When the word "heading" shows up in a line of the data below, copy that whole line.

Pixel coordinate grounding data:
========================

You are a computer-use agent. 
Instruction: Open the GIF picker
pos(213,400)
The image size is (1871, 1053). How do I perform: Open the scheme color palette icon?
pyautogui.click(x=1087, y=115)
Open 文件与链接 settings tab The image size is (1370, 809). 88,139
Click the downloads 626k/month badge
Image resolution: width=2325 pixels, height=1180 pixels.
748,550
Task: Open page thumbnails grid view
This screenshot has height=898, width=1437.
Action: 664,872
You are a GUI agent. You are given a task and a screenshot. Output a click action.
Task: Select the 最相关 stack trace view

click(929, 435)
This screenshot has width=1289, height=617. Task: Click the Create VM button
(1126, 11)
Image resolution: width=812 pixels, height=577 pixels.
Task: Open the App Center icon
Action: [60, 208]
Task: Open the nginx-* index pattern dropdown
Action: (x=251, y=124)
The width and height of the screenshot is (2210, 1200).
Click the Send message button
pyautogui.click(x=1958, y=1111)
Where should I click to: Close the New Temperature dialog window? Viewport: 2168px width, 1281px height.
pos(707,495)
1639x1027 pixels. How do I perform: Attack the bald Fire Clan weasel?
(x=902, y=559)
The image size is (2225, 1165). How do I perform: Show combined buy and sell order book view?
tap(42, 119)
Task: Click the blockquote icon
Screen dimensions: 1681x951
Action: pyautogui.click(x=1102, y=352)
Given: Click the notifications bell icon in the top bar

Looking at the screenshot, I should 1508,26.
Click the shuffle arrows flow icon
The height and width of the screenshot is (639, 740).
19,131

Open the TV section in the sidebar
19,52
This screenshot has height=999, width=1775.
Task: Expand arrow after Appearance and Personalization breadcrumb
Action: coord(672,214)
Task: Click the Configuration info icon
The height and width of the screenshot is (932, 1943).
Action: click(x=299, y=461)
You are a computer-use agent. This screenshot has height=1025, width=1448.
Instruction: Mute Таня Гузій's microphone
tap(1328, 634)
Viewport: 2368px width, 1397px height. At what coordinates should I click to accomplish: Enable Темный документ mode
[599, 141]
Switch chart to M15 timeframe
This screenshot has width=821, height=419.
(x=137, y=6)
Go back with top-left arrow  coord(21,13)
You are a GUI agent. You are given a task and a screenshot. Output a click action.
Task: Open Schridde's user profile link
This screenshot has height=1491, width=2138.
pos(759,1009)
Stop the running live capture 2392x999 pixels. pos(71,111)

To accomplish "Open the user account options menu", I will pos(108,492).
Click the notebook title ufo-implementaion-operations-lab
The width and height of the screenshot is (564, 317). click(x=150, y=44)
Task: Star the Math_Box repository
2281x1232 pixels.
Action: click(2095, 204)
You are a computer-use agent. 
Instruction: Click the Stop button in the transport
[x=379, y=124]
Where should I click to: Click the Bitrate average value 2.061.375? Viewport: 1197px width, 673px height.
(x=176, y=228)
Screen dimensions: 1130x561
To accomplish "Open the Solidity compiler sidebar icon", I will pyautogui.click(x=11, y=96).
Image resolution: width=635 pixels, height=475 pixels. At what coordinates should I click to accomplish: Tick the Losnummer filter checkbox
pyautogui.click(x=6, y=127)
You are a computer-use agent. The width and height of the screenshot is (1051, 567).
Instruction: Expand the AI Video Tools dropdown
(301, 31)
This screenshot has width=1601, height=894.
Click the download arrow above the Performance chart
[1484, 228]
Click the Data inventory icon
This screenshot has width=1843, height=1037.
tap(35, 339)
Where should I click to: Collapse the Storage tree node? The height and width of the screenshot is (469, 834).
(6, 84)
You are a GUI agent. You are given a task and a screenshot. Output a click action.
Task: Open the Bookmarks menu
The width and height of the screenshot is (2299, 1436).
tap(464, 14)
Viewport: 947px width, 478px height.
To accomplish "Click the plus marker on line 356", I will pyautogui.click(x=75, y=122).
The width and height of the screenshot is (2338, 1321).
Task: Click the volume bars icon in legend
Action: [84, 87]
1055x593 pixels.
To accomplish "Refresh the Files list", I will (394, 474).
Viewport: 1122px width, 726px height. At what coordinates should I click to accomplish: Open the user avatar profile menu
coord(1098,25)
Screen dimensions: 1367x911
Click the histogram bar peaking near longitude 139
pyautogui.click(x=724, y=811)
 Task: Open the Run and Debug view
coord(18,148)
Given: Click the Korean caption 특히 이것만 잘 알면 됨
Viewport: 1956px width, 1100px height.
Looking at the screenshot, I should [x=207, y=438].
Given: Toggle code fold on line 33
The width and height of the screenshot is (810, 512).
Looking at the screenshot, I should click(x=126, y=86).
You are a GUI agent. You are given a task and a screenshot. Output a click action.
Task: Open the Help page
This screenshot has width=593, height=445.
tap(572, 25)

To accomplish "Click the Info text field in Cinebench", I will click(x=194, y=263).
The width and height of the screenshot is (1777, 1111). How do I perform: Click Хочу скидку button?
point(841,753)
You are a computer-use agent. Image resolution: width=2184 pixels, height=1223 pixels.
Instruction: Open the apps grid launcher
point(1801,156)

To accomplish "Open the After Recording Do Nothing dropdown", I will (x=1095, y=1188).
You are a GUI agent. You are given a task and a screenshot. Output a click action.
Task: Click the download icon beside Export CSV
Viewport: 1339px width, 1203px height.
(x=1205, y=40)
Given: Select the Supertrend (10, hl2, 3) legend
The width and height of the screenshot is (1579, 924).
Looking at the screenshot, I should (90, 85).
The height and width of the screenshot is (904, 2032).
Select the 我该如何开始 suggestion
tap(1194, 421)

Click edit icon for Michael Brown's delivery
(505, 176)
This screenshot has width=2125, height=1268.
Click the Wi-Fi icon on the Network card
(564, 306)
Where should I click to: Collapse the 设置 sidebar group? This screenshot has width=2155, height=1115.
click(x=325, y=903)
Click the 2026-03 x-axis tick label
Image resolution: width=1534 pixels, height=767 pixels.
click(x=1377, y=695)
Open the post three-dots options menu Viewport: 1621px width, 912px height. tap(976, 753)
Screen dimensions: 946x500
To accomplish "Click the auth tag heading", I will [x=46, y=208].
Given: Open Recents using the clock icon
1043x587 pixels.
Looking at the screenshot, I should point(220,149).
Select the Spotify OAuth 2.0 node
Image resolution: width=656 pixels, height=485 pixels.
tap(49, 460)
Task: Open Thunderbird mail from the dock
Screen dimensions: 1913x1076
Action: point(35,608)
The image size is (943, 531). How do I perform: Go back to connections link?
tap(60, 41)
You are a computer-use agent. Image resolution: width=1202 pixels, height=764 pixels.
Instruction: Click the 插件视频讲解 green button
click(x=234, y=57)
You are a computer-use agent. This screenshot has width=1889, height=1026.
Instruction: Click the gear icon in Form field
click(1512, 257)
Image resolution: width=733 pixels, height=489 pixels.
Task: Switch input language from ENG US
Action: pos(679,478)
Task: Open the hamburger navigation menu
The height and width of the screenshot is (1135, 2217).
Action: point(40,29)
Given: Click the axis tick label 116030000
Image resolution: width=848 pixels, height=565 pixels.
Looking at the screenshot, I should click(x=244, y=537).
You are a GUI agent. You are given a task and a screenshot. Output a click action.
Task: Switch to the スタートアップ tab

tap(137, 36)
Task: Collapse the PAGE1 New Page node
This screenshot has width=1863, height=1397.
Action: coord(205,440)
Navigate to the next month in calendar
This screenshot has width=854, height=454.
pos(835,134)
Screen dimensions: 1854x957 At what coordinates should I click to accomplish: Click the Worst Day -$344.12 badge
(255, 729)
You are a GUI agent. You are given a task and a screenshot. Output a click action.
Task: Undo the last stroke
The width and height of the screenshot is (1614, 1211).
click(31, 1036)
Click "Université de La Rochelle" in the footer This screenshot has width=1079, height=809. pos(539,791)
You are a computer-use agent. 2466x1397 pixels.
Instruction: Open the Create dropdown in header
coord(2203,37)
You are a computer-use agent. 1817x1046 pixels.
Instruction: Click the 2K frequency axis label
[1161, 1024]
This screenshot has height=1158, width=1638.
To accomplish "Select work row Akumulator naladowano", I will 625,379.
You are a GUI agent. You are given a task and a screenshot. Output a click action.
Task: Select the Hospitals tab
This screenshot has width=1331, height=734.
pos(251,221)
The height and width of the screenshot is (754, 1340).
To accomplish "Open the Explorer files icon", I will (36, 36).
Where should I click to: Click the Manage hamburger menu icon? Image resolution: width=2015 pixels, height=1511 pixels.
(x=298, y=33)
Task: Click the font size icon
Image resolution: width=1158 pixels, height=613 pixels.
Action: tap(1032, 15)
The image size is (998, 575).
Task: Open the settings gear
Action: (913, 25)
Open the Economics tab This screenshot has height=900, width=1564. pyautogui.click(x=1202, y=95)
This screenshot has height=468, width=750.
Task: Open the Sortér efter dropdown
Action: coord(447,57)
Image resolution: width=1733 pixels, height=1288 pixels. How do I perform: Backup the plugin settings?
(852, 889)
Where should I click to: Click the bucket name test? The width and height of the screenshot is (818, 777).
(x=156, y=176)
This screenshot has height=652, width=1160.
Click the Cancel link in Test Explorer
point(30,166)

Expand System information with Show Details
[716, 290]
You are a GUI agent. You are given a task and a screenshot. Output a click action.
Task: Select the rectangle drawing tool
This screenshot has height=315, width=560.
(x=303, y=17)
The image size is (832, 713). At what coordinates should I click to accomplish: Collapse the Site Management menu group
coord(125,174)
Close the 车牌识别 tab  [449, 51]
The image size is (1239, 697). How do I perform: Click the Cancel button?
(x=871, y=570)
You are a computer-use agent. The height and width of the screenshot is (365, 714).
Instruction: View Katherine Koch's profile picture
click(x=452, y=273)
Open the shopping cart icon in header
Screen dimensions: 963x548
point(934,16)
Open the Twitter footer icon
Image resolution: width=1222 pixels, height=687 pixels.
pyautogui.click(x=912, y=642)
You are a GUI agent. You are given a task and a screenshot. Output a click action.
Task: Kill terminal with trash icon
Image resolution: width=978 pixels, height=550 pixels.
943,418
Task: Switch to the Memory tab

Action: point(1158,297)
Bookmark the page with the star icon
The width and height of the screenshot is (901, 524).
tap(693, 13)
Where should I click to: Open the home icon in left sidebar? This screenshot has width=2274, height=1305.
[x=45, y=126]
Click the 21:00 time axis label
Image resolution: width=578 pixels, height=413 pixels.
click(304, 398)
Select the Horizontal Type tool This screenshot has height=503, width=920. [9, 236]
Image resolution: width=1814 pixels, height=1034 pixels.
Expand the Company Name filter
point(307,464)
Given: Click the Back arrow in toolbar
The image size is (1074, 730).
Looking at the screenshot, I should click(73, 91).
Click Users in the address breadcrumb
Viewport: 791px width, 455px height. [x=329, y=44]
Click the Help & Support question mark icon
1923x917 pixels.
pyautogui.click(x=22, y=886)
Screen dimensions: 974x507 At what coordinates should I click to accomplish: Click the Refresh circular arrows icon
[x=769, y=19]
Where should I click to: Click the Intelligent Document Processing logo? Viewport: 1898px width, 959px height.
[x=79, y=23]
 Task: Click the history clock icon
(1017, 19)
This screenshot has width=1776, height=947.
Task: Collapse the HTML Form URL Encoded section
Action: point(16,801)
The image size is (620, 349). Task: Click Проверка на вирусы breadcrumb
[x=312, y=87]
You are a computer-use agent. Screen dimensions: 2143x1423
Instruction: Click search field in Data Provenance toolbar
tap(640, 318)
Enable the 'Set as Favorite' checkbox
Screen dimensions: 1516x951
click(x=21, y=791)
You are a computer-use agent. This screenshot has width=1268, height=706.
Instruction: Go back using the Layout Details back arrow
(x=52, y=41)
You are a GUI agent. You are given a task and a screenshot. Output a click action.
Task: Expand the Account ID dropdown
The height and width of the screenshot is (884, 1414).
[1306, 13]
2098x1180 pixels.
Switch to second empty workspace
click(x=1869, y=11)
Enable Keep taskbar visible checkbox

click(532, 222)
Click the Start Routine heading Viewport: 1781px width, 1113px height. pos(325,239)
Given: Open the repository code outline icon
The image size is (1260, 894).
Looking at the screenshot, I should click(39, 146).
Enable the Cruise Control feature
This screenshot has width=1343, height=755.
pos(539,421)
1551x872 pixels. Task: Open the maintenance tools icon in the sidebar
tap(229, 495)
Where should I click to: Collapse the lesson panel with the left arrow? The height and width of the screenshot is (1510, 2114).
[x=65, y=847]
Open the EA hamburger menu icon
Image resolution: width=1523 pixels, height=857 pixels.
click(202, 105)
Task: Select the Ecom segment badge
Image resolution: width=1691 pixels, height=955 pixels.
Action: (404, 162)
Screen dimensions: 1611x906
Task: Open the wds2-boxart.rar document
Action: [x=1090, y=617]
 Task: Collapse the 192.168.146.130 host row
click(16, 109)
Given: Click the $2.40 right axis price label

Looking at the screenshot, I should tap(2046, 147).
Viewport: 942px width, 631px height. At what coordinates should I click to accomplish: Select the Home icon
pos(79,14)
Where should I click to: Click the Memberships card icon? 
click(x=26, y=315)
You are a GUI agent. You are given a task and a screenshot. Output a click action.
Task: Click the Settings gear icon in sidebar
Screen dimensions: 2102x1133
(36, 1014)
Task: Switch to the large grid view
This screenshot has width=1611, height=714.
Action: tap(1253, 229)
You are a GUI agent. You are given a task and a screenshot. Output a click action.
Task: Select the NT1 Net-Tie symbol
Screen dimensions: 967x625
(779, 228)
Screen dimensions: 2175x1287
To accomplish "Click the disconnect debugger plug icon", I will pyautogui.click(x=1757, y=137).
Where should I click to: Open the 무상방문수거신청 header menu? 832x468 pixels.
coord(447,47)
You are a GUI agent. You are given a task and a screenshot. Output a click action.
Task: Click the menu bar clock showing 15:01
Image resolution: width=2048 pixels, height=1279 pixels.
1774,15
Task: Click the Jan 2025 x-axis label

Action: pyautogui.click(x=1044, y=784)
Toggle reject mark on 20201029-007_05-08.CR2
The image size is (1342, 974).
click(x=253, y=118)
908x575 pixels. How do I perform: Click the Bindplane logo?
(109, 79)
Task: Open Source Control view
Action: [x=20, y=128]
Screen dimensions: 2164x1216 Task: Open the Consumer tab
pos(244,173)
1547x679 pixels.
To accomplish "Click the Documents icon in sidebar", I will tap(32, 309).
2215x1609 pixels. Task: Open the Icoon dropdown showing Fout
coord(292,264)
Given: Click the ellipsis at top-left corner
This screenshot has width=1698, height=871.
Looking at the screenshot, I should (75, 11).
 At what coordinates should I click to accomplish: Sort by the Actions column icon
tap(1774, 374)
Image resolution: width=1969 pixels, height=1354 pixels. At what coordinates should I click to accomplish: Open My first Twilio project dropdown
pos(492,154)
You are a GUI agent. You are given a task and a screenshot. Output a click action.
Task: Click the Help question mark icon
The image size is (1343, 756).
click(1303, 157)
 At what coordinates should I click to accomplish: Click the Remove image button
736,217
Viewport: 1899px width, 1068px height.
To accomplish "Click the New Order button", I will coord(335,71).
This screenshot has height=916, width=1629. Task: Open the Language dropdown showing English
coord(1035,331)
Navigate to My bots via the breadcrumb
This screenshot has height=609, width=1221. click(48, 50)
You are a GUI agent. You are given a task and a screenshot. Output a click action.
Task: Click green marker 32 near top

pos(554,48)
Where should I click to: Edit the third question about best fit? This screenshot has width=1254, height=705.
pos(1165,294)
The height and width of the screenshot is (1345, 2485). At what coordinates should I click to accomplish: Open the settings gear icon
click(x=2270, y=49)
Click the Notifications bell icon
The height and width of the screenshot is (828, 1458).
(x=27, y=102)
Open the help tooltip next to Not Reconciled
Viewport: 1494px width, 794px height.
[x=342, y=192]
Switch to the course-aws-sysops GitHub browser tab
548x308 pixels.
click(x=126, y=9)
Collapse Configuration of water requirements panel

========================

- **Your response**:
To accomplish "Click the auth tag heading", I will [x=46, y=208].
Click the Start Routine heading Viewport: 1781px width, 1113px height. pos(325,239)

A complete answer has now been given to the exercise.